Well, that’s a stupid rule, I thought. And I said so. But, it’s not a rule, she assured me. It’s the law in BC. That’s right — the law. Never mind that even if the pharmacist had been in the store, she wouldn’t have a clue what I was buying — or even that I exist — because when she’s there, it’s unlocked, and it’s four isles away from where she works. You can buy it at a regular register. That is, as long as the pharmacist is in the building. Why? Because somebody might have a question. This is Infant Tylenol, for cryin’ out loud! What is there to ask?

We ended up calling an ambulance when my son’s fever reached 103F (still can’t do Celsius) and continued to climb. We had an emergency room visit, where, you got it — Infant Tylenol — brought the fever down, and he was ok in an hour. Well, thank goodness we took the economically efficient way out of that one. The Tylenol at the Safeway might have cost us $25 or $30 (remember all those taxes…). But the ambulence and the ER were FREE. Well, ok, the Canadians paid for it somehow…..

Incensed, I went back to Safeway the next day to see what, exactly, I can’t buy when there’s no pharmacist on site. Cold medicines, of course, can be dangerous, so what else is too dangerous for people without proper guidance? Turns out most anything with any kind of medicine in it. Tegrin Medicated Shampoo, is, apparently, dangerous. So is Oxy-10 facial scrub. And the list goes on, and on, and on. It’s funny, in a very sad kind of way. Socialized medicine leads to socialized over-the-counter medicine, which leads to socialized zit medicine. It, itself — socialism, I mean — is a disease.

I know this post is long. But the stories are worth repeating.
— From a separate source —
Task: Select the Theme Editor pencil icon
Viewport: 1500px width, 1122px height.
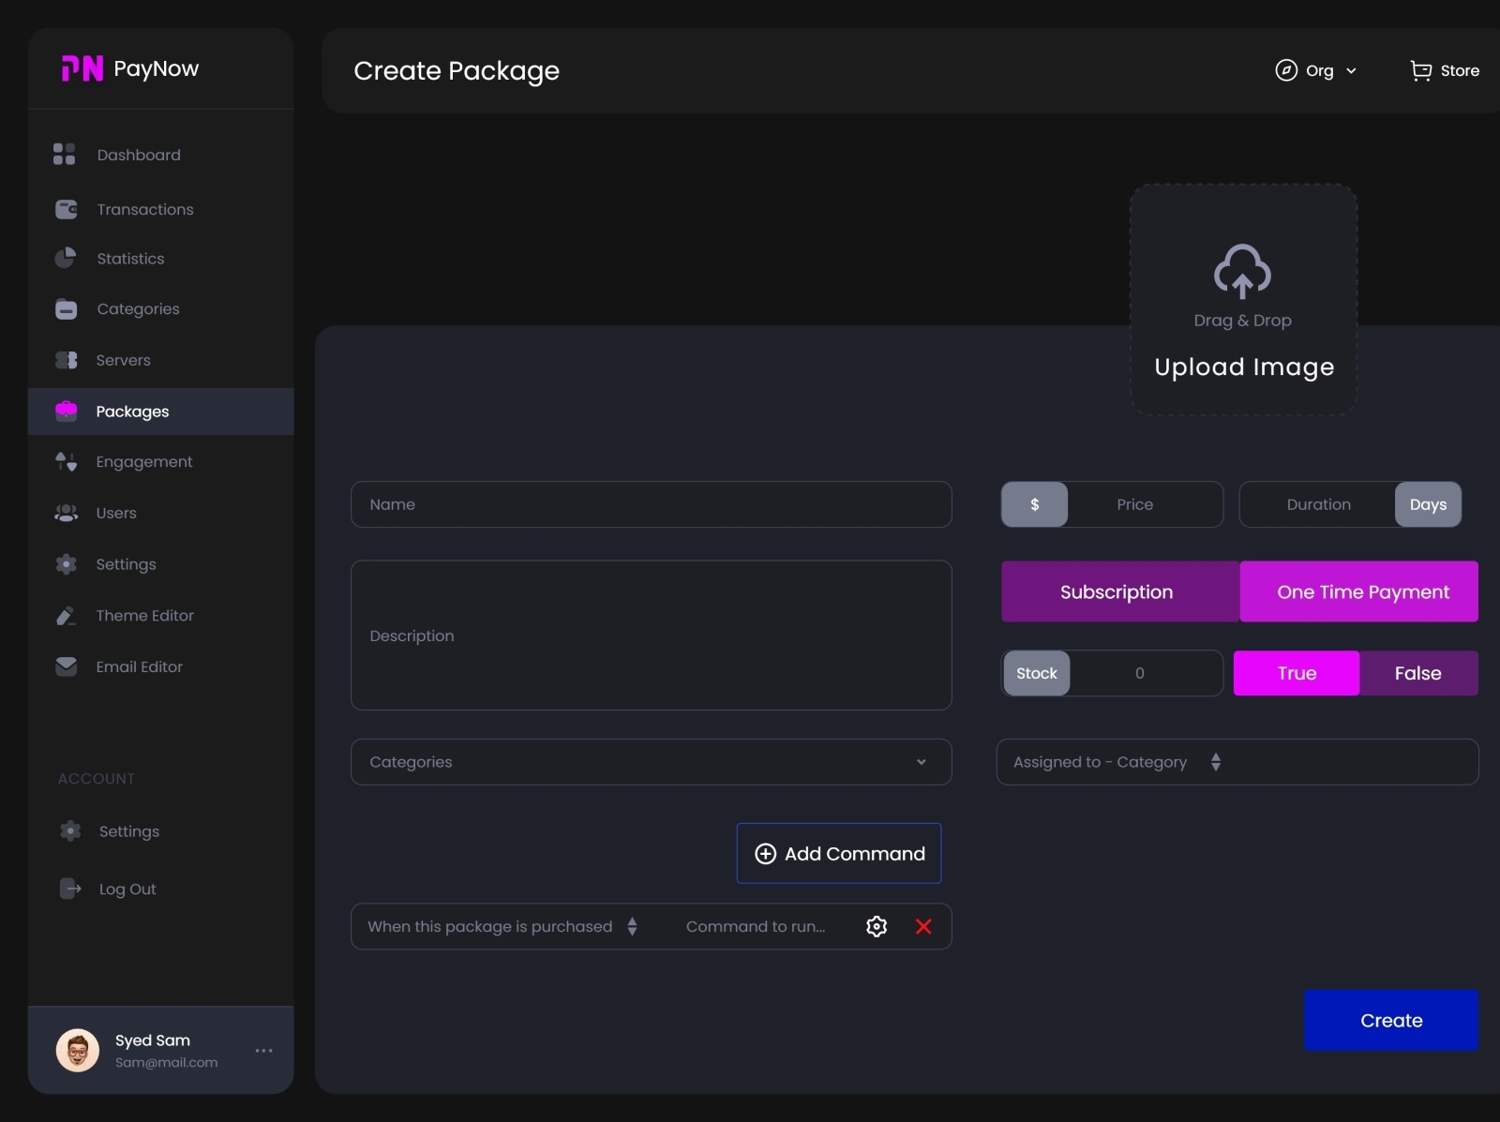Action: (x=66, y=616)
Because the issue is big, and it’s complex, and it has unintended, and intended consequences. Our elected representatives don’t want to read the bill, because they don’t want to know, or hear about those consequences. Or because they do know, and they believe those consequences are perfectly acceptable, in the name of increased control of our choices, and our lives. I won’t pretend that the US health care system is perfect. It’s not. But it’s a hell of a lot better than what exists in Canada. And anyone who tells you different is either lying, or just plain wrong.